**Task description:** Skipping all pictures, print exactly the lines below from the one with "Task: Go back via Volver al tu Zona Cliente" through the final line.

**Information provided:**
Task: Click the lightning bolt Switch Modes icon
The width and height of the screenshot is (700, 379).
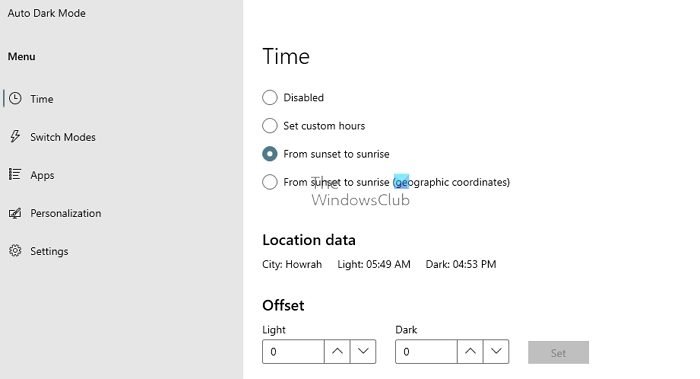Action: click(15, 136)
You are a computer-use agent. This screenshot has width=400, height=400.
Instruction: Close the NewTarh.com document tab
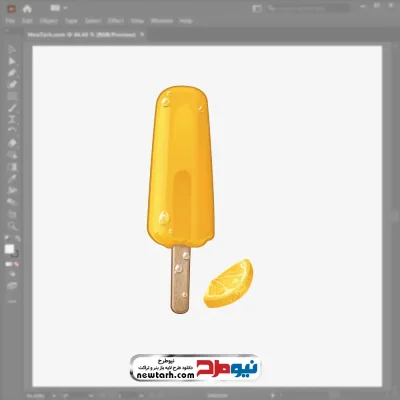pyautogui.click(x=142, y=34)
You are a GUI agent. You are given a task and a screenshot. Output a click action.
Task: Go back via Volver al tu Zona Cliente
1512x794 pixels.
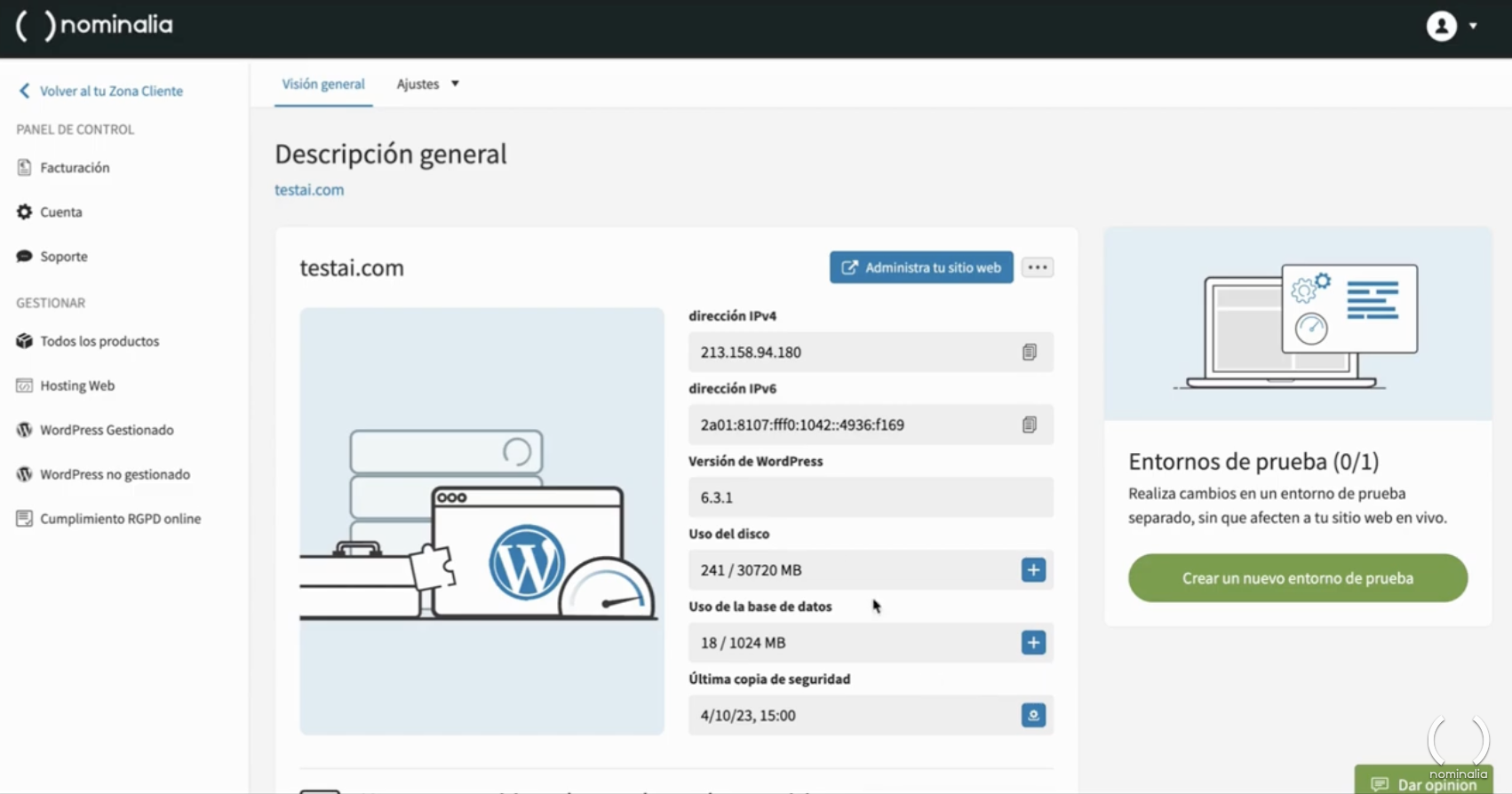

**Exercise result:**
Task: Go back via Volver al tu Zona Cliente
1512x794 pixels.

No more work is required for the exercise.